_Problem_: Output only the lines from the start of the entries through the line holding "360 Photo Booth Software (454, 51)". Each line must match the original exactly.

(Extracted data entries)

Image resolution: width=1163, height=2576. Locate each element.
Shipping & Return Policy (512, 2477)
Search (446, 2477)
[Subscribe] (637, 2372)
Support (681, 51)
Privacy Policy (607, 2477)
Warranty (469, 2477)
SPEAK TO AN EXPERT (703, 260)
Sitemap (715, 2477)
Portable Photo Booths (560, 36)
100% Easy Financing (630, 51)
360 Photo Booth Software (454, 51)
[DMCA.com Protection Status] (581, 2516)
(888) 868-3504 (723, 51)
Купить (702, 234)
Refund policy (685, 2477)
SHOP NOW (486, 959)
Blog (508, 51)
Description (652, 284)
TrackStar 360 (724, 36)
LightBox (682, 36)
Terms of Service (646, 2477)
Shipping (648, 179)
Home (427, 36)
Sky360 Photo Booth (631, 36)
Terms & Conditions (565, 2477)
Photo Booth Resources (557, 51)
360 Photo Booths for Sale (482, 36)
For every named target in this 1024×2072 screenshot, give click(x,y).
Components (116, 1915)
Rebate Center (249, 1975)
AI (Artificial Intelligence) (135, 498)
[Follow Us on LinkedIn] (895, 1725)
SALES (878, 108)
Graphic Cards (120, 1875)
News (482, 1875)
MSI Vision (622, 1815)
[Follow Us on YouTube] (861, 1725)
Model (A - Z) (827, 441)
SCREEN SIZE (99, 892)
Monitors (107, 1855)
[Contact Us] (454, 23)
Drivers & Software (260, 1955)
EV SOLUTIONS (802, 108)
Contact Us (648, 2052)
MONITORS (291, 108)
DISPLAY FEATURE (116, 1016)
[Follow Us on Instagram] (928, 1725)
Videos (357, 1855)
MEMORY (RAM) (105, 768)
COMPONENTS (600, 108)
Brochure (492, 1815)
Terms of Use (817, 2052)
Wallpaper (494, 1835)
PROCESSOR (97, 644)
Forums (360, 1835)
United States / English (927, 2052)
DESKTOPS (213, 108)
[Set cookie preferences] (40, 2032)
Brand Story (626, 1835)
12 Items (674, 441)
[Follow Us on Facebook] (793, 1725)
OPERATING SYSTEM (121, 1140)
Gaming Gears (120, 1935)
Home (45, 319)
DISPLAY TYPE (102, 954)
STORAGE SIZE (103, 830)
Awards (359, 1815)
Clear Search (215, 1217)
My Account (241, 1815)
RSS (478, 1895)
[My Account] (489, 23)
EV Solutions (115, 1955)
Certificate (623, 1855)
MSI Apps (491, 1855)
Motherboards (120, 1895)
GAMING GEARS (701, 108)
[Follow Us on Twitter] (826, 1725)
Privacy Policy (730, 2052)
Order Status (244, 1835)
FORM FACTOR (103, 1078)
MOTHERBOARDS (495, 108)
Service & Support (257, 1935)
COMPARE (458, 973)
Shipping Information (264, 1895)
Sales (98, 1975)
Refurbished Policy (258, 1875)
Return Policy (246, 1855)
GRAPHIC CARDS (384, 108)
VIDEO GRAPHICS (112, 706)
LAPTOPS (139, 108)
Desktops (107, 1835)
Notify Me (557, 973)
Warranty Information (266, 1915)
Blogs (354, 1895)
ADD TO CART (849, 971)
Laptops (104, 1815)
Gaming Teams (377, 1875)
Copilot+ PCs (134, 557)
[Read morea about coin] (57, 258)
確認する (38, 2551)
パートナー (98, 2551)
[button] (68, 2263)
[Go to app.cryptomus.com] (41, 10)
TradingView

_Problem solution_:
Image resolution: width=1163, height=2576. Locate each element.
Shipping & Return Policy (512, 2477)
Search (446, 2477)
[Subscribe] (637, 2372)
Support (681, 51)
Privacy Policy (607, 2477)
Warranty (469, 2477)
SPEAK TO AN EXPERT (703, 260)
Sitemap (715, 2477)
Portable Photo Booths (560, 36)
100% Easy Financing (630, 51)
360 Photo Booth Software (454, 51)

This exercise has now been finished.